■ Data rows ■
-- start --
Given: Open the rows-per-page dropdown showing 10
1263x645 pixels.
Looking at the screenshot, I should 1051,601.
-- end --
-- start --
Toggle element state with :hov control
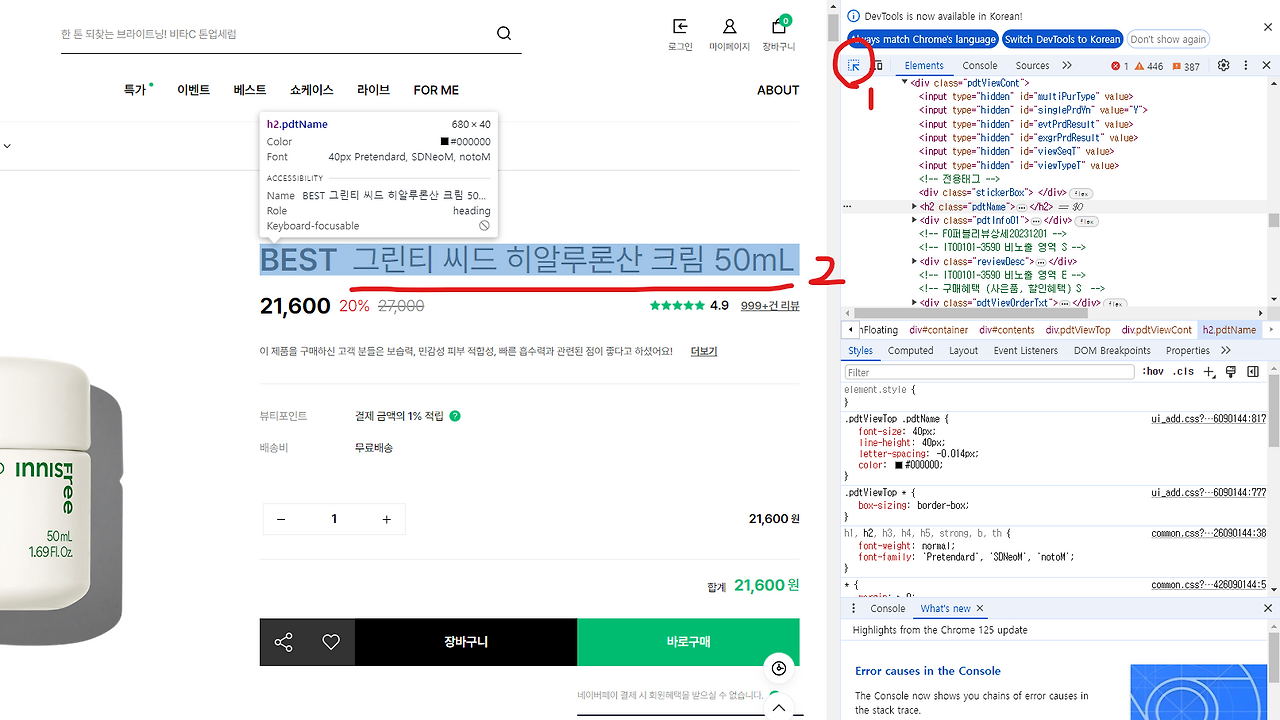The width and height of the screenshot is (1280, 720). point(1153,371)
-- end --
-- start --
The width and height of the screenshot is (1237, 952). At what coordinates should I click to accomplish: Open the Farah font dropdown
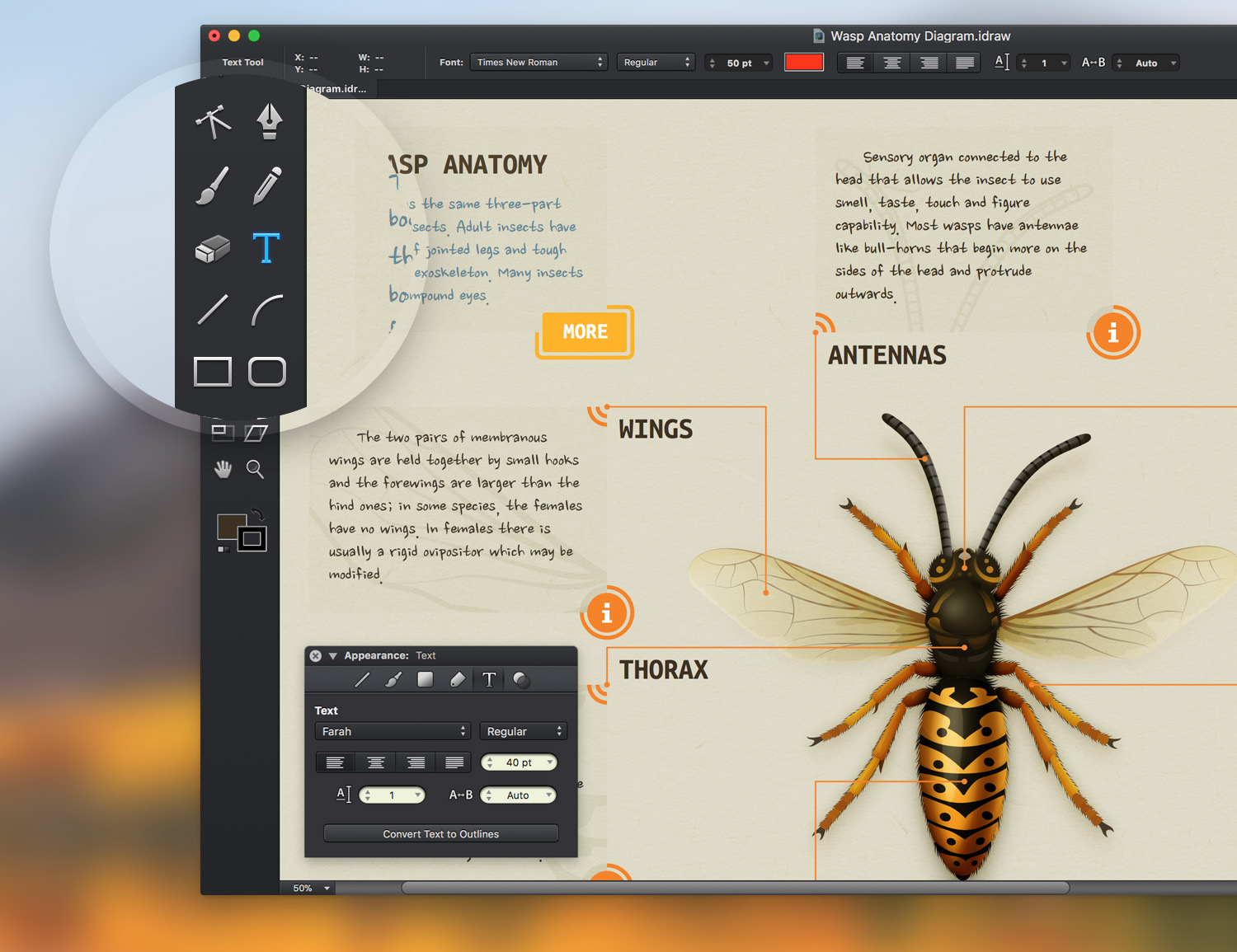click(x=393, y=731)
-- end --
Rewrite the lines from the line with "The width and height of the screenshot is (1237, 952)." to the line with "click(x=393, y=731)", putting "menu" in place of "dropdown" and keeping everything else the same. Leave the pictures out.

The width and height of the screenshot is (1237, 952). At what coordinates should I click to accomplish: Open the Farah font menu
click(x=393, y=731)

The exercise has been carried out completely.